For each line below, check whether "element" is present. Report how many lines have it, nothing else.

─── Entries provided ───

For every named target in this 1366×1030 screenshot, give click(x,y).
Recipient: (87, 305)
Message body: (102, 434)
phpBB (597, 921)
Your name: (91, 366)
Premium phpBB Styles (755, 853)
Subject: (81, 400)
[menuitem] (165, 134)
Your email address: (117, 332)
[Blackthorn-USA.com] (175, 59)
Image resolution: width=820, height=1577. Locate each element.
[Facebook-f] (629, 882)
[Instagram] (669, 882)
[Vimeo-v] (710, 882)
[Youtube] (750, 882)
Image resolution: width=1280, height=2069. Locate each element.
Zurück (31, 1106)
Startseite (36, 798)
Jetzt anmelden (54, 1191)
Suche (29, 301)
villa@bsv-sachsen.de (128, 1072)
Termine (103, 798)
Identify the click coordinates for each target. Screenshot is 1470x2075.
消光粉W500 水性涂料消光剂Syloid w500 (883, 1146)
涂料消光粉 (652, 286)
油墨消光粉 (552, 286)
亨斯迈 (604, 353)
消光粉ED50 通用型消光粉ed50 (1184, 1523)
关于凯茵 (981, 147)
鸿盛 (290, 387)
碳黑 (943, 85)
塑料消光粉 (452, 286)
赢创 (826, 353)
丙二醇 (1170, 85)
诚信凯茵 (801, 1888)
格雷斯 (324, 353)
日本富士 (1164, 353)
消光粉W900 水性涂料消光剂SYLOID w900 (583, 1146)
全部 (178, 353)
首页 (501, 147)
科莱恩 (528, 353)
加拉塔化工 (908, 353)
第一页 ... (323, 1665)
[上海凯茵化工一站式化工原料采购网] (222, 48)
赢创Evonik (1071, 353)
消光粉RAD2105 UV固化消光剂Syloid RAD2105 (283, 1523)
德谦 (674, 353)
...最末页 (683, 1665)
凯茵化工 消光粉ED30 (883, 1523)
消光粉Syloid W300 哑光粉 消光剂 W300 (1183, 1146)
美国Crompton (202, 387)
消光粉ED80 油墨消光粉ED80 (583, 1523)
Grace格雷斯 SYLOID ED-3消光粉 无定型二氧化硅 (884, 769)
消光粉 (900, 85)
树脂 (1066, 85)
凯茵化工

───

Reply ->
2